The MoD hoped to be able to fly a Royal Air Force (RAF) Lockheed TriStar aircraft fuelled only by the Sasol jet fuel. On paper, nearly all RAF aircraft can employ Sasol's 100% synthetic jet fuel.
This follows from the amendment in April last year of military jet fuel specification Defstan 91-91 by the UK's standards authority and the MoD. Only a few small training aircraft are excluded.
However, to date, no aircraft has actually flown using the 100% synthetic fuel. Hence, the plan for a test flight.
However, before such a flight could take place, it was necessary to obtain the approval of all the relevant authorities, oil companies, and the airframe, engine, and ancillary equipment manufacturers.
There appears to have been a slip-up in this process, as a key company, Marshall Aerospace, declined to approve the test.
"At very short notice, we were asked to clear the use of Sasol for RAF TriStar use [sic]," the company told Flight. "The short timeframe required unfortunately made it impractical to pull together all the required approvals."
Although designed and built by Lockheed (now Lockheed Martin), all TriStars were designed and built as civil airliners.
The RAF bought nine TriStars second-hand, from airlines, and had them converted into air-to-air refuelling tankers (while retaining their transport capabilities).
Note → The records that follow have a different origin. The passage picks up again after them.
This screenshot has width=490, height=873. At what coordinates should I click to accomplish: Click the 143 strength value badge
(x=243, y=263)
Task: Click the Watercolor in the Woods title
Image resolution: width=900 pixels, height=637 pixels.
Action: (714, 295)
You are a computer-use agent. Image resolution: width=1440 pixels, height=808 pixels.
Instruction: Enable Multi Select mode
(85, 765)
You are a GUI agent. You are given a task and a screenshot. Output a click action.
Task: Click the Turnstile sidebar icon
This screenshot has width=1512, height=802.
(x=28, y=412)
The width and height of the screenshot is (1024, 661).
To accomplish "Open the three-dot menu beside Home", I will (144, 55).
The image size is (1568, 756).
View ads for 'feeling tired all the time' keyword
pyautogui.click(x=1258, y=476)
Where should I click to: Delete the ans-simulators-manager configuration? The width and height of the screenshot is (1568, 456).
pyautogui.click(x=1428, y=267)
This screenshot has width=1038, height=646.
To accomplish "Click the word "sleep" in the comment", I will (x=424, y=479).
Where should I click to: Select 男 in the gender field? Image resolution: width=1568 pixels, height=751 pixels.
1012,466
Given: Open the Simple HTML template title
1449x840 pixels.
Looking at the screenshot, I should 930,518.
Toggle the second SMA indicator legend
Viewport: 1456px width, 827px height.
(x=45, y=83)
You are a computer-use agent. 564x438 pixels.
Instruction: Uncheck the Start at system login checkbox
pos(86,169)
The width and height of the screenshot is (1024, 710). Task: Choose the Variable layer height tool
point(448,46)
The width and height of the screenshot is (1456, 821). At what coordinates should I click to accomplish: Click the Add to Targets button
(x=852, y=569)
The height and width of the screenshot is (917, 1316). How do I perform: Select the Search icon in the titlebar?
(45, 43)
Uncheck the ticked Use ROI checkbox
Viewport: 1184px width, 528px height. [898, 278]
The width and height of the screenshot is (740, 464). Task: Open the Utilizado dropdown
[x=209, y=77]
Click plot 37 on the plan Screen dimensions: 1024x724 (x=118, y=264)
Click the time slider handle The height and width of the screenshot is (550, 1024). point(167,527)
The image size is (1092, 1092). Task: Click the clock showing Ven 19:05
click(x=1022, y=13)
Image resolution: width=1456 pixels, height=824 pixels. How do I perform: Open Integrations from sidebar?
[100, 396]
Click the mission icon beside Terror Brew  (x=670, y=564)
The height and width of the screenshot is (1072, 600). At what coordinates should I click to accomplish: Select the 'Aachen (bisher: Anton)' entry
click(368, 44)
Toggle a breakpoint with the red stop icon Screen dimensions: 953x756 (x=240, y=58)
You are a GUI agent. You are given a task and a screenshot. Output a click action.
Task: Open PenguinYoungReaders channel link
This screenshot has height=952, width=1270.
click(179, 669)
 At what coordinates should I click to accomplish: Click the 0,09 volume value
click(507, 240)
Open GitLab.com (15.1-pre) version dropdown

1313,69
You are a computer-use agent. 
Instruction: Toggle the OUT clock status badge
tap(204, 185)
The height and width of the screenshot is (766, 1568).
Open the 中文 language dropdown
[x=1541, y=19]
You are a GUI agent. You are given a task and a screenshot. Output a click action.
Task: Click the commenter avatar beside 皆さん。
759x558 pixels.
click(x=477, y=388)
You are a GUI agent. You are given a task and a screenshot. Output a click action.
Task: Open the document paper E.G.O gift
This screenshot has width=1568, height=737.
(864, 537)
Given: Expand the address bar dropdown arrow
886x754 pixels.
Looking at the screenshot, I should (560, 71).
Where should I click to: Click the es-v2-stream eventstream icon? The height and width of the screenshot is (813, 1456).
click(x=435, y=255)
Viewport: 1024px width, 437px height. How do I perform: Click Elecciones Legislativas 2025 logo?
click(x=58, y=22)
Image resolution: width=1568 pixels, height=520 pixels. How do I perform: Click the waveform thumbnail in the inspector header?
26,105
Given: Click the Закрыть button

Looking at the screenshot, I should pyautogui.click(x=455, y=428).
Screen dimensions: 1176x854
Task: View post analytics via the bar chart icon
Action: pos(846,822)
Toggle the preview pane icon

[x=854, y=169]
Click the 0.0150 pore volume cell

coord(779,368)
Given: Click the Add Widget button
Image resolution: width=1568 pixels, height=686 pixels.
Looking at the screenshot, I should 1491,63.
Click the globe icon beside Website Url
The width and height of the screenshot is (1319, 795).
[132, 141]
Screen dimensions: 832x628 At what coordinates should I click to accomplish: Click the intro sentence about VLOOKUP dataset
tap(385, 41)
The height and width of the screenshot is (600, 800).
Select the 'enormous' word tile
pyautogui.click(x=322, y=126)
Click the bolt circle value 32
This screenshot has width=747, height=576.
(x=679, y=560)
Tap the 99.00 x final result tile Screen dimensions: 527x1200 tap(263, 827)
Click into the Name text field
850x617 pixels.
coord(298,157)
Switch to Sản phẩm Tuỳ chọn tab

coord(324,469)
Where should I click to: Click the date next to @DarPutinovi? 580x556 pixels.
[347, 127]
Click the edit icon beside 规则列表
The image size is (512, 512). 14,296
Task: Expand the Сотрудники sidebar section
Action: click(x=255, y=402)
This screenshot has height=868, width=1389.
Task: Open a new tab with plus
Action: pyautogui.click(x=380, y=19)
These conversions were designed and carried out by Marshall Aerospace, which consequently is the design authority for them.
It is believed that Marshall did not have the necessary time to approve the use of the Sasol fuel in the TriStar fuel management system.
Nevetheless, "if the decision is made to take this option forward on a permanent basis, Marshall would be very happy to conduct the activity, recognising the potential environmental benefits Sasol would bring to the fleet".